When I succeeded in obtaining a full fees and maintenance grant at the third time of asking, I thought I had it cracked. But the sums didn’t stack up. The so-called full maintenance grant was around £5,500. Rent was £400 per month, and because I was a graduate, that meant for the full 12 months. Out of the remaining £700 I not only had to live, pay all my bills, and buy books – I had to service the overdraft I’d racked up trying to survive the previous two years.
This was the first big lesson I had about banks – they treat you very differently as a graduate from an undergraduate.
But although they had started wanting repayments, they were still willing to see me as a good bet. So when I started my doctorate, I was able to take out a £10,000 “development loan” to augment the maintenance grant that now only covered rent.
"With binge spending spiralling out of control, a £10,000 loan didn’t last long."
By this time my mental health, which had been fairly good since a major manic episode in my second year as an undergraduate, was taking a turn for the worse.
I was beginning to obsess about things, specifically about buying things I thought I needed if I was going to be a proper academic. That was how I ended up with, among other things, 23 bibles.
With binge spending spiralling out of control, a £10,000 loan didn’t last long. I was still teaching as much as I could, but that left little time actually to study, and when mania tipped over into the inevitable crash to a massive low, everything collapsed.

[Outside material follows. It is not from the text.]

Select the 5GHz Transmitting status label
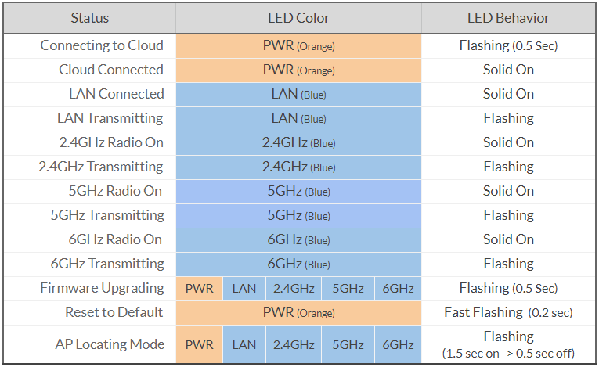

I hid myself away from the world. I didn’t answer the phone and I wouldn’t open the post, and debt after debt stacked up, with £1800 of bank charges added to the mix.
"I hid myself away from the world. I didn’t answer the phone and I wouldn’t open the post, and debt after debt stacked up."
And then the 3 years I’d been given to study were over. The doctorate was nowhere near complete. And the bank now required instant repayment of the development loan that had earned me not a qualification but hundreds of pounds a month of repayments.
That was the last that was ever heard of my dream to be an academic. The need to earn every penny I could to keep the debts serviced took over, and ever since I have been taking any job my health could cope with that would enable me to come close to staying on top of the debt.
There are lots of things to reflect on about this time, but two things are really worth taking away.
The first is that as a graduate, and one whose mental ill health made being with people difficult, I was properly on my own for the first time. That made it very hard to spot what was happening until I was a long way into it.
"I was properly on my own for the first time. That made it very hard to spot what was happening."
Second, to the banks you’re either a good bet or you’re a bad situation they’re desperate to claw everything they can from.
Once my study finished that was it. Even when I started, they wouldn’t put my undergraduate debts on hold. I was destined to fail. And now, when I’m finally well enough to fulfil my potential, it’s too late.
For obvious reasons I don’t earn enough to support myself through study. I’ve been written off in my 40s – and the stupid thing is the banks will get less out of me in the long run as a result.